إِنَّ ٱلَّذِينَ ءَامَنُواْ وَعَمِلُواْ ٱلصَّٰلِحَٰتِ لَهُمۡ جَنَّٰتٞ تَجۡرِي مِن تَحۡتِهَا ٱلۡأَنۡهَٰرُۚ ذَٰلِكَ ٱلۡفَوۡزُ ٱلۡكَبِيرُ ١١
İman edib salih ameller işliyenlere gelince; onlara (ağaçları ve evleri) altından ırmaklar akar cennetler var. İşte büyük kurtuluş budur... (*) Dikkat! Secde âyetidir.
إِنَّ بَطۡشَ رَبِّكَ لَشَدِيدٌ ١٢
Gerçekten Rabbinin (zalimleri azabla) yakalayıvermesi çok şiddetlidir.
إِنَّهُۥ هُوَ يُبۡدِئُ وَيُعِيدُ ١٣
Çünkü O, (mahlûkâtı yoktan var edib) yaratır ve, (sonra öldürüb tekrar) diriltir.
وَهُوَ ٱلۡغَفُورُ ٱلۡوَدُودُ ١٤
Bununla beraber O, Gafûr’dur = tevbe edenleri bağışlayandır. Vedûd’dur = itaatkârları sevendir.
ذُو ٱلۡعَرۡشِ ٱلۡمَجِيدُ ١٥
Arşın sahibidir, Mecîd’dir = zâtında ve sıfatında pek büyüktür.

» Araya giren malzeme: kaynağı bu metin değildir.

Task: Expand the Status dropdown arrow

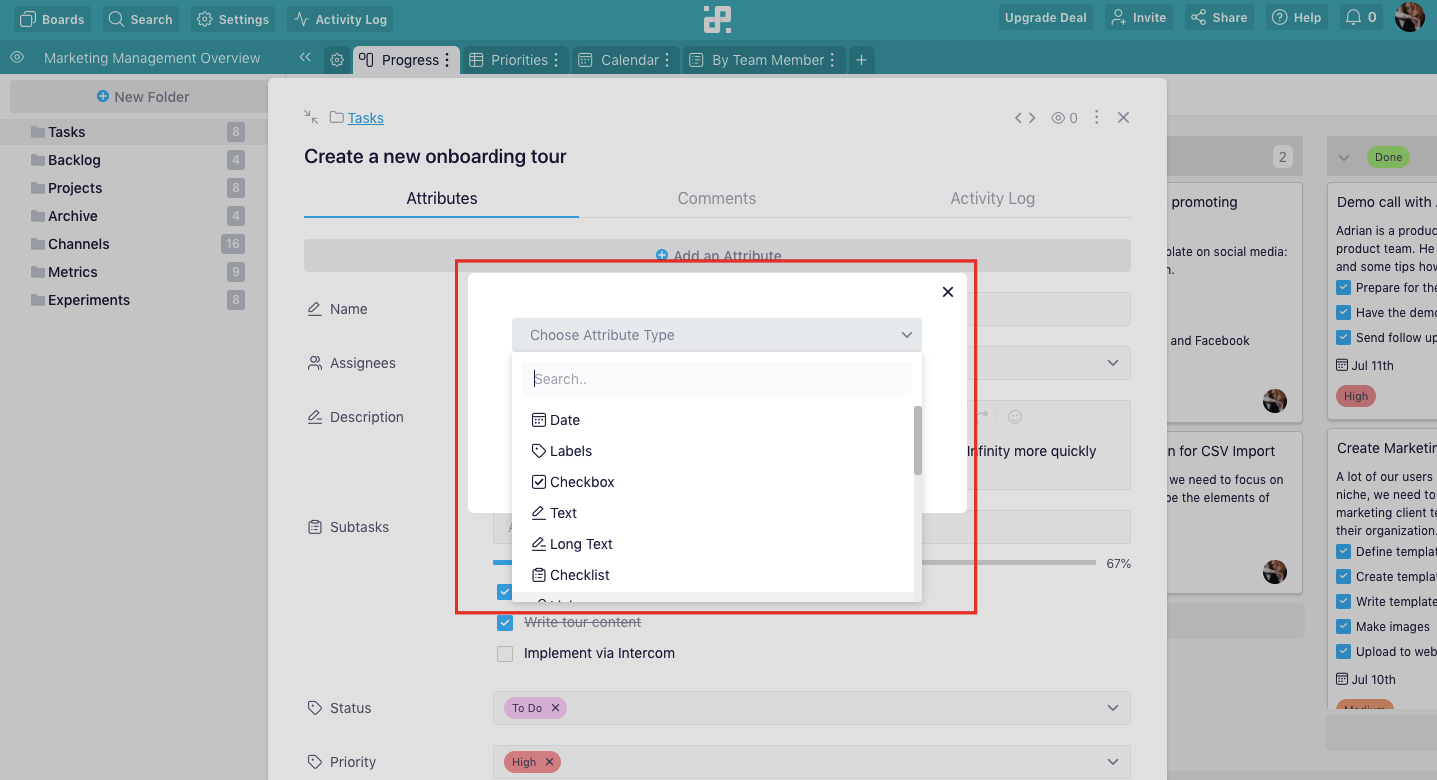Action: pos(1113,708)
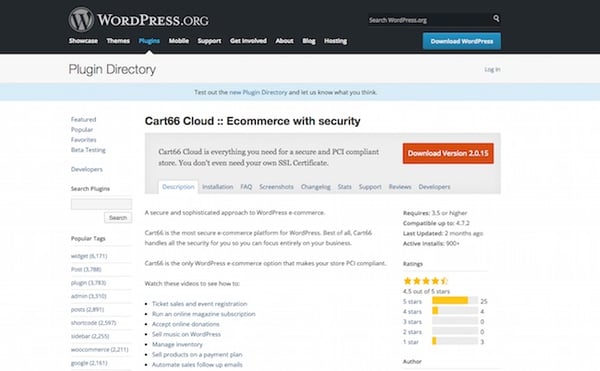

هَلۡ أَتَىٰكَ حَدِيثُ ٱلۡجُنُودِ ١٧
(Ey Rasûlüm) geldi ya sana haberleri (o kâfirler topluluğu) orduların:
فِرۡعَوۡنَ وَثَمُودَ ١٨
Firavun’un ve Semûd’un... (Bunların, peygamberlerini tekzib edişlerini ve sonunda helâk edilişlerini biliyorsun. O halde sen müşriklerin eziyetlerine sabret ve onları böyle bir akıbetle korkut).
بَلِ ٱلَّذِينَ كَفَرُواْ فِي تَكۡذِيبٖ ١٩
Fakat o kâfir olanlar, hâlâ inkârdadırlar.